But at the end of the day, tool watches are great for mere mortals like myself and you, and what’s even better is when they are reasonably-priced. Indeed, the Gavox AviDiver II will set you back roughly $650 USD on the rubber and $705 USD on the bracelet. This arguably makes the AviDiver II a very good value-proportion in the market today. If you don’t like black dials, know that this model also comes in Lightning Blue and British Green. And one can choose from several color rubber straps or the bracelet. (I recommend getting both as the latter is solid and also comes with a diver’s extension, you know, for those who actually dive with such tool watches.) 

In other words, given its robustness and ingenious design, Mike could have very easily doubled the price tag of the AviDiver II. But he didn’t because to him a good tool watch doesn’t have to cost an arm and a leg. He’s definitely my type of watch brand owner. 
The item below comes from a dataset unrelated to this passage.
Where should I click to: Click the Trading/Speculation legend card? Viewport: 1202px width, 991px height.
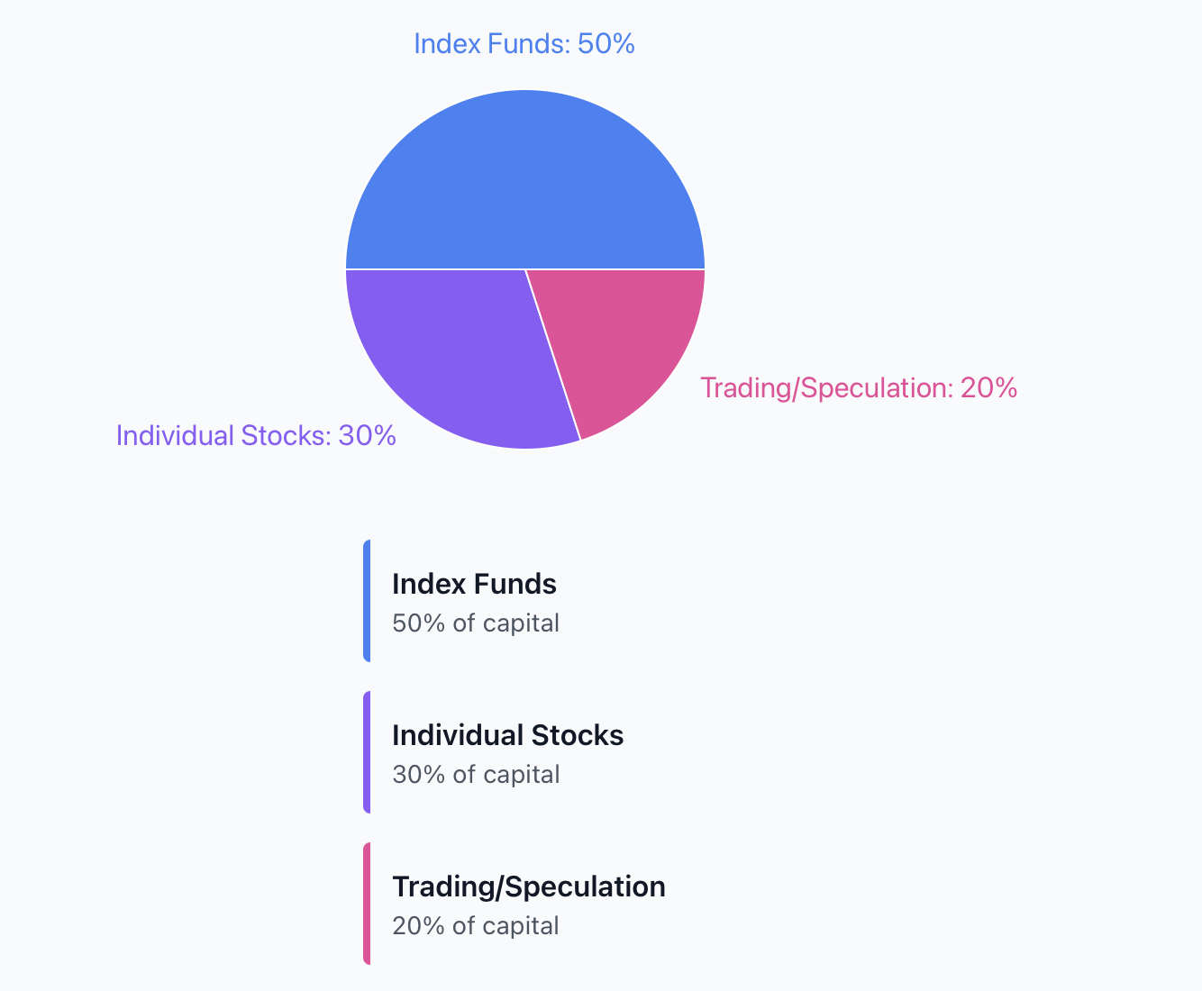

There are many options for solid tool watches below the $1,000 price tag, both from established Swiss and Japanese brands as well as from the myriad of micro and independent ones that exist today. As someone who’s obsessed with tool watches, I’ll tell you this: the Gavox AviDiver II is one hell of a watch and you can be sure that every penny spent on it makes for a very good investment. Both a financial investment but also an horological one that is, as long as you prefer (just like me) to wear analog tool watches instead of digital ones. I sincerely believe that wearing a watch is a choice and no longer a necessity, so we might as well get something that makes us smile each time we look at it. (And one that can survive fictional and real adventures.) 

You can learn more about Gavox and its expansive catalog of tool watches on the brand’s website, and about the AviDiver II here

Thanks for reading.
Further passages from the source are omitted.